In algebra, recognizing like terms is a crucial part of simplifying expressions. Like terms are terms that have identical variable parts. This means they have the same variable raised to the same power. For instance, in the expression \(8y + 10y + 7\), the like terms are \(8y\) and \(10y\), since they both involve the variable \(y\) to the power of 1.

Understanding this concept is simple once you know the key:

• **Variables must match:** Ensure that the variables are the same in each term.
• **Exponent must match:** Check to see if the exponents on these variables are also the same.
• **Constants don't count:** Numbers without variables are not considered like terms.

The number in front of the variable, called the coefficient, does not affect whether terms are like terms. This means \(2x\) and \(5x\) are like terms, but \(2x\) and \(2y\) are not.

Once you identify like terms, the next step is combining them, which involves simple addition or subtraction of the coefficients.

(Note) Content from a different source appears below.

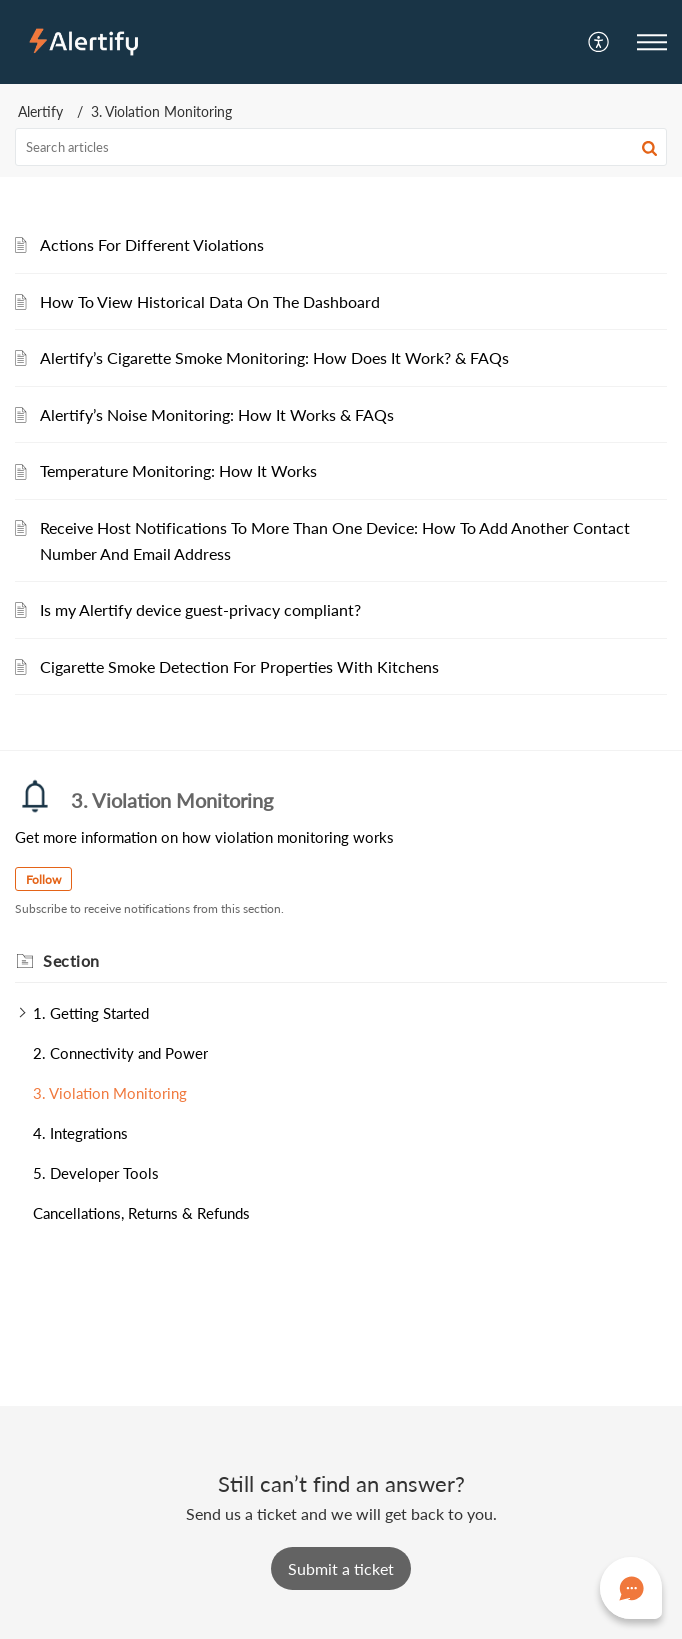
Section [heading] (71, 960)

For our example, \(8y + 10y + 7\), the like terms \(8y\) and \(10y\) are combined by adding their coefficients:

• Add the coefficients: \(8 + 10 = 18\).
• Keep the variable the same: The combined term becomes \(18y\).
• Include any constants: The final expression remains as \(18y + 7\).

By carefully adding or subtracting the coefficients, we create a simplified version of the original expression. It's important to do this wherever possible to make algebraic expressions easier to manage and understand. Remember, only like terms can be combined this way.

Algebraic expressions can consist of variables, constants, and operators like addition or subtraction. In the expression \(8y + 7 + 10y\), elements include variables like \(y\), constants like 7, and the plus signs which are operators.
It's helpful to remember:

• **Variables:** Symbols like \(y\) represent numbers and can change their value.
• **Constants:** Fixed numbers like 7 that do not change.
• **Operators:** Symbols like + or - allow you to combine variables and constants.

Understanding how to simplify algebraic expressions by identifying and combining like terms helps in making calculations more straightforward and manageable. The goal is to condense the expression to its simplest form, making it clearer and often easier to work with in equations or while evaluating expressions.